→ **Tasks to perform**
A – According to the call-for-papers text, where should the "Ethical Considerations" section be placed?
B – Name every kind of artifact that the call-for-papers text gives as an example of what authors are expected to share.

Authors are expected to consider the ethical implications and potential societal impact of their work. Papers that raise ethical concerns, such as those involving human subjects, user data, or real-world vulnerability analysis, must include a dedicated "Ethical Considerations" section. This section should discuss the balance of risks vs. benefits and the steps taken to minimize potential harm (e.g., responsible disclosure, data anonymization). Note that institutional (IRB/ERB) approval is neither strictly necessary nor always sufficient to demonstrate ethical conduct; we expect authors to reason about the ethics of their work beyond ensuring institutional compliance. For detailed guidance on community standards, we follow the USENIX Security'26 Ethics Policy. This section does not count toward the page limit and should be placed after the 12-page main content.

This edition of ACM CCS adopts an Open Science policy to strengthen the transparency, reproducibility, and long-term impact of published research. Authors are expected to share the artifacts underlying their results (such as code, datasets, models, scripts, and documentation) whenever legally, ethically, and practically possible. Each submitted paper must include an ``Open Science" appendix. More details can be found on the conference call for papers page.

Providing Artifacts at Submission Time: Artifacts are required for submissions whose contributions fundamentally rely on an implementation, experimental evaluation, system, tool, or dataset. This includes, but is not limited to, papers that: (1) Introduce a new system, library, or tool. (2) Present experimental results derived from an implementation. (3) Propose a new benchmark, dataset, or data collection methodology. If reviewers determine that a central contribution cannot be properly evaluated without accessing artifacts that are neither provided nor convincingly justified in the Open Science appendix (as required by the Open Science Policy), the paper may be rejected. All artifacts will be treated with the same strict confidentiality as the manuscript. Access is restricted to the assigned PC members, who may use artifacts only for the purpose of evaluating the paper. Any unauthorized use, sharing, or downloading for personal or professional purposes constitutes a serious ethical violation and may result in removal from the PC and additional sanctions (such as bans on future service or submissions).

Policy on the Use of Generative AI and LLMs: ACM CCS follows the ACM Policy on Authorship regarding the use of generative AI tools. More details about the guidelines when using Large Language Models (LLMs) and other generative AI tools (e.g., ChatGPT, Claude, Copilot) can be found on the conference call for papers page.

Special note for Machine Learning papers submitting to CCS: Machine learning has become pervasive across security and privacy research. To ensure papers are directed to the most appropriate tracks and to clarify what constitutes a good fit for CCS, we provide the following guidelines:
- ML for Security and Privacy Problems: If ML is used to solve a security or privacy issue, submit the paper in the track that better aligns with the primary field of the problem being addressed, not "Security and Privacy of MLÓ.
- Security and Privacy of Machine Learning: If your work directly addresses the security or privacy of ML itself, the Security and Privacy of Machine Learning track is the right fit. This must also be stated in the Track Justification Statement, clarifying the authors' decision not to submit to a domain-specific track (e.g., Web Security, Software Security).

→ **Records**
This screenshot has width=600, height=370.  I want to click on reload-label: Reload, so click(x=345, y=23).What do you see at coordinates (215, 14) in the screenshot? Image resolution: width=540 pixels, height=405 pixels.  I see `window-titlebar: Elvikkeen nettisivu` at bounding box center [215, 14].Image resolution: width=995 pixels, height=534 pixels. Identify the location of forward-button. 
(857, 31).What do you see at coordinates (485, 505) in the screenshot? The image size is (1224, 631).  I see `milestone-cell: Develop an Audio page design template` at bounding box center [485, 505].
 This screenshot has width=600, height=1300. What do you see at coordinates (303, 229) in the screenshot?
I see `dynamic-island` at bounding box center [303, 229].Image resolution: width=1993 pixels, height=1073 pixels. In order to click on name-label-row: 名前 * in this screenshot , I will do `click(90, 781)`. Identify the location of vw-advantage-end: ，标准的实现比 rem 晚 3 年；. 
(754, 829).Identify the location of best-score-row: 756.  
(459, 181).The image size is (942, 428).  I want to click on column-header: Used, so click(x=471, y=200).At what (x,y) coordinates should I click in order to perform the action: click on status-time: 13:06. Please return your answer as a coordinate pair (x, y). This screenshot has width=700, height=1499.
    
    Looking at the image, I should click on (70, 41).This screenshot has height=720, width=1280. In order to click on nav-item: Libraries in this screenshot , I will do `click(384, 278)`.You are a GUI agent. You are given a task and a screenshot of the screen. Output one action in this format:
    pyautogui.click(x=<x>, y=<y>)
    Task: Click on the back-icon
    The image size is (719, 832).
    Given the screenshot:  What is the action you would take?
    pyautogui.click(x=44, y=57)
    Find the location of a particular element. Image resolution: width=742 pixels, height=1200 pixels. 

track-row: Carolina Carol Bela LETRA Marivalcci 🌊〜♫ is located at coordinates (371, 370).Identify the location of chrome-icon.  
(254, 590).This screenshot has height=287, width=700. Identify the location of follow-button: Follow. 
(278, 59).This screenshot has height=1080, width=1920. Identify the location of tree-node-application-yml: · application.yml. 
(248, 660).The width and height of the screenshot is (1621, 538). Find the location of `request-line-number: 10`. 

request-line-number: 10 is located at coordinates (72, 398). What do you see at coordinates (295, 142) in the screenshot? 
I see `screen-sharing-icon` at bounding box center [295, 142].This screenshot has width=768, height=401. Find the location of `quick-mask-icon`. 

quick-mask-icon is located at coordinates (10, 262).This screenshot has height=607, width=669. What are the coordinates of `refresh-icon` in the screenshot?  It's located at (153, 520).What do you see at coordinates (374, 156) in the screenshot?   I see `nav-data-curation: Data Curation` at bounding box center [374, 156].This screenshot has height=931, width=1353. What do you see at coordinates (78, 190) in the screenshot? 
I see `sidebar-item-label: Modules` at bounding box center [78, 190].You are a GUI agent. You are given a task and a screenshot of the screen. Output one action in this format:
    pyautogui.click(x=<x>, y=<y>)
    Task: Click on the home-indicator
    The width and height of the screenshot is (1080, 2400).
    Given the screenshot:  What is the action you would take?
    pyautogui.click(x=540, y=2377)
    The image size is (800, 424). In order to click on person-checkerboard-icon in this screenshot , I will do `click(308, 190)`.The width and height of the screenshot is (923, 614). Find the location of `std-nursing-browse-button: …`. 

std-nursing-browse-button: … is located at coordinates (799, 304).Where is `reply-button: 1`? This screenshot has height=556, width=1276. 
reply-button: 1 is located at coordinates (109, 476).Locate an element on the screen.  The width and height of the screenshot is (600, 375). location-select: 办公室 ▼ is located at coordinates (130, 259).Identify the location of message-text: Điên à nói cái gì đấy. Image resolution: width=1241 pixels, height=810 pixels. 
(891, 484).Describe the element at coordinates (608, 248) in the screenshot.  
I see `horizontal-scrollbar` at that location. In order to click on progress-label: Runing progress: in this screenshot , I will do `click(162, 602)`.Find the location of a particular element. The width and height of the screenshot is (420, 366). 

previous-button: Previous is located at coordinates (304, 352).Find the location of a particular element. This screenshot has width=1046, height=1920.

→ **Answers to the exercise**
A – After the 12-page main content.

B – Code, datasets, models, scripts, and documentation.